Content starts

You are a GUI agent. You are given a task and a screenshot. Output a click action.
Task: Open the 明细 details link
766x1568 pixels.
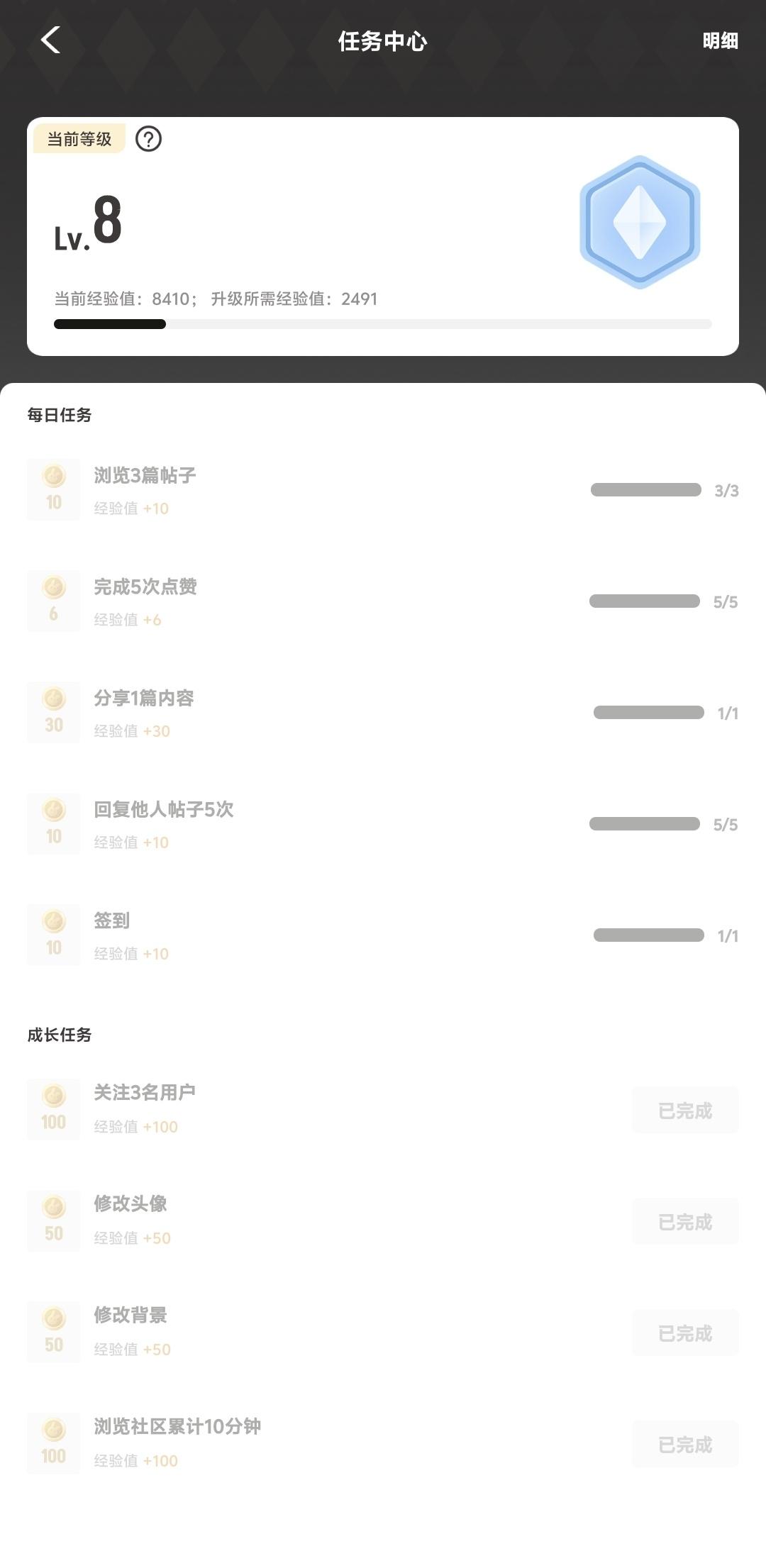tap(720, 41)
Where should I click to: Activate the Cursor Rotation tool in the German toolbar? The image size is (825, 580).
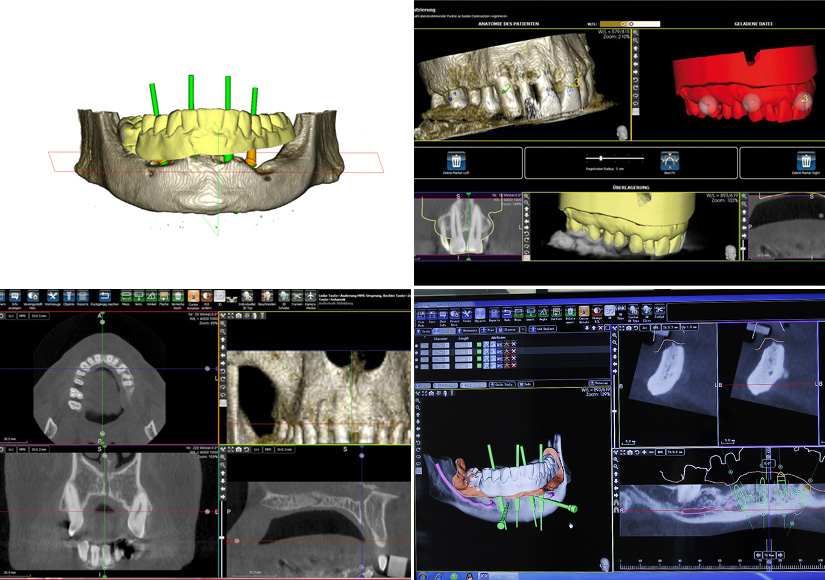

Content ends

#### [Exercise brief]
Exclude all images and return the listing word for word.

#### [Answer section]
You are a GUI agent. You are given a task and a screenshot. Output a click action.
Task: Open the 明细 details link
766x1568 pixels.
tap(720, 41)
Where should I click to: Activate the Cursor Rotation tool in the German toolbar? The image size is (825, 580).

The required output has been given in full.